Emwazi first appeared on the radar of the British security services when he embarked on a trip with a group of college friends to Tanzania in May 2009. The MI5 believed that Emwazi was on his way to joining Al-Shabab in Somalia at the time, even though he had landed in a country that did not share a border with it. Emwazi insisted he was planning a safari in Tanzania and even produced a return ticket to substantiate his claim.

He had managed to fly out of the UK without incident and was able to pass through Amsterdam, where he had spent two days, all while he and his friends were under careful MI5 surveillance. As soon as he arrived in Tanzania, Emwazi was detained by local authorities acting on directions from the MI5, then stripped to his underwear and held in a dark, mosquito-infested cell. Over the next 24 hours, he said strange men with guns periodically entered to cell to threaten him.
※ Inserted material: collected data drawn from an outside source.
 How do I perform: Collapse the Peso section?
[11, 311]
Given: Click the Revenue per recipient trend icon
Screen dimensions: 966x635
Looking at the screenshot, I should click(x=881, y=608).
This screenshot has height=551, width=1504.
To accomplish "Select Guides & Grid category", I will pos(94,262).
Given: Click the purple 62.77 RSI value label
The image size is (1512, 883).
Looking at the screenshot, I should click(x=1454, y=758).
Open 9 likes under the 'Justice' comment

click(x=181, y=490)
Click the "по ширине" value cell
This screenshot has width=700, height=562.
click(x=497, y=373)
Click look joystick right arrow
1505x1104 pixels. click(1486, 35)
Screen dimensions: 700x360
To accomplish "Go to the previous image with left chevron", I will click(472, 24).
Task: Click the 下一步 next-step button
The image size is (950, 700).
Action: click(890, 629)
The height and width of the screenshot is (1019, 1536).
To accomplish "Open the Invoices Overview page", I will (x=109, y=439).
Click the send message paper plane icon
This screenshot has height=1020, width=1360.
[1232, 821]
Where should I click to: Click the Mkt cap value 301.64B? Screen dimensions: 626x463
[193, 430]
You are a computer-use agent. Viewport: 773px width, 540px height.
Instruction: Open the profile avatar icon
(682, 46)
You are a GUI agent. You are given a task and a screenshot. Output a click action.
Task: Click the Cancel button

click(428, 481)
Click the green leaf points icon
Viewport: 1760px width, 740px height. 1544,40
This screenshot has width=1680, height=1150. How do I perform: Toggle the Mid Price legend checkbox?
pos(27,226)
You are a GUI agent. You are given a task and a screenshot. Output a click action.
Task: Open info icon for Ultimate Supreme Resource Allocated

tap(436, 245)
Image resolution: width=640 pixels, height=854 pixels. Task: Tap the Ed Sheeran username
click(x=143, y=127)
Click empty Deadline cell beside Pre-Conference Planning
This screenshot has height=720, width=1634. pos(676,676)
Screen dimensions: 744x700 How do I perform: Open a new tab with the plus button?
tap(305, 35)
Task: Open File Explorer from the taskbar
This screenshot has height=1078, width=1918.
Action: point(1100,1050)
Tanzanian authorities ultimately found nothing to prove Emwazi had plans to join Al-Shabab and deported him on the curious grounds of having exhibited drunken, belligerent behavior on the flight from Amsterdam.

When he returned to Amsterdam from Tanzania, Emwazi was greeted at the airport by an MI5 agent calling himself Nick. “[Nick] said that at the end of the day they had been following us and watching us closely,” Emwazi told CAGE UK. “I told him that it was news to me and I had no idea about it. He knew everything about me; where I lived, what I did, the people I hanged around with.”

Emwazi said Nick attempted to induce him into spying for the MI5: “Listen Mohammed: You’ve got the whole world in front of you; you’re 21 years old; you just finished uni —why don’t you work for us?”

Emwazi was adamant in his refusal, triggering an ominous warning from Nick: “You’re going to have a lot of trouble… You’re going to be known… you’re going to be followed… life will be harder for you.”

The MI5 had apparently attempted to blackmail Emwazi, offering him an escape from its ever-tightening dragnet on the condition that he spy for them. Though the British government never formally charged Emwazi with any offense, the MI5 interrogated his fiancee and her family in Kuwait, and gradually stripped him of his ability to travel or work outside the UK.